● Work item
Every entry should come back exactly as written, minus the pictures.

▬▬▬▬▬▬▬▬▬▬

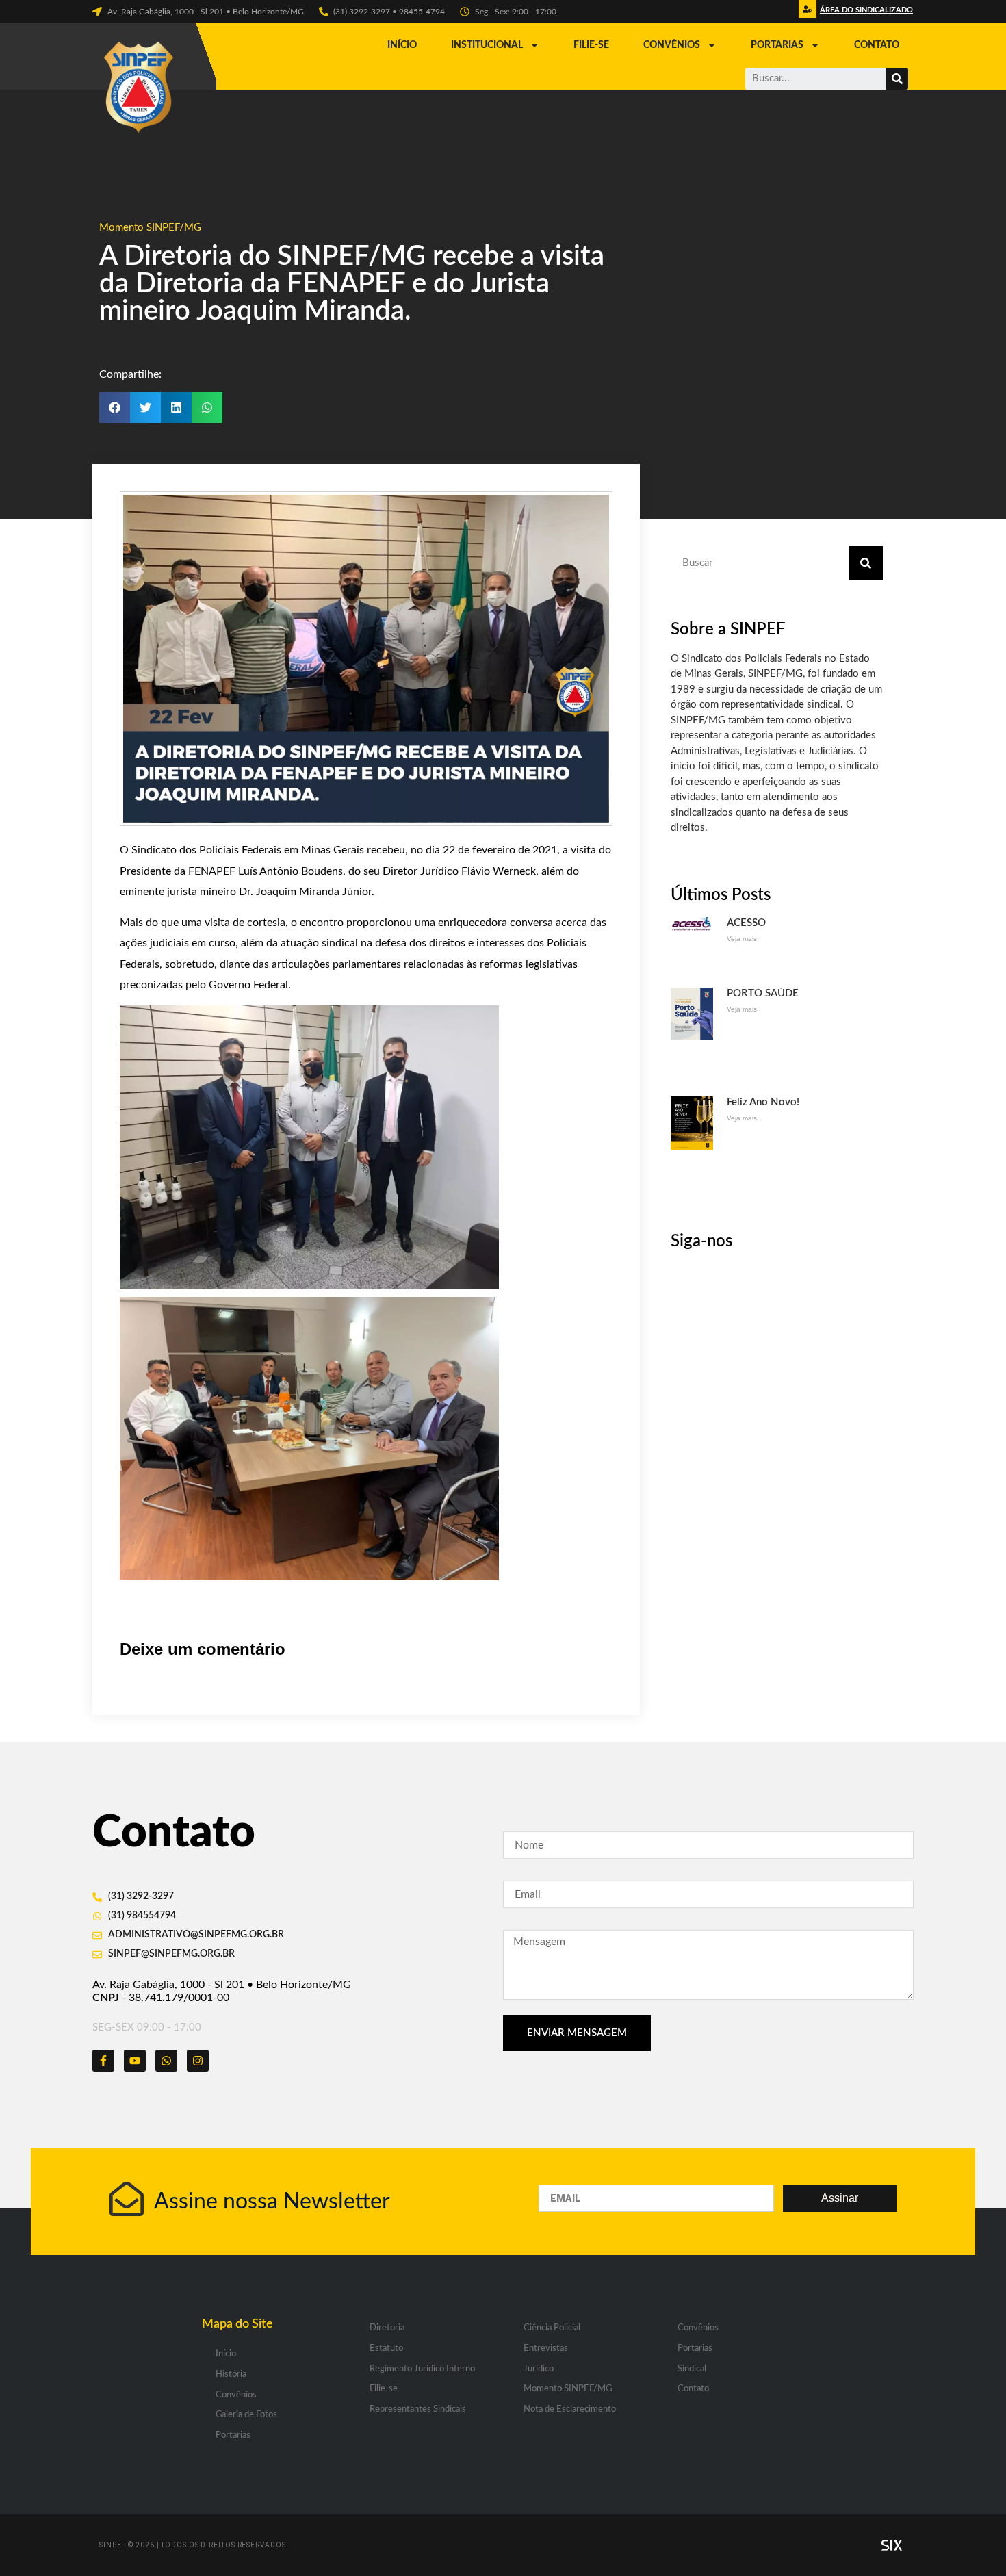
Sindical (692, 2369)
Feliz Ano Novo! (763, 1102)
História (231, 2374)
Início (402, 45)
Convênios (671, 45)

▬▬▬▬▬▬▬▬▬▬

● Completed exercise
Sindical (692, 2369)
Feliz Ano Novo! (763, 1102)
História (231, 2374)
Início (402, 45)
Convênios (671, 45)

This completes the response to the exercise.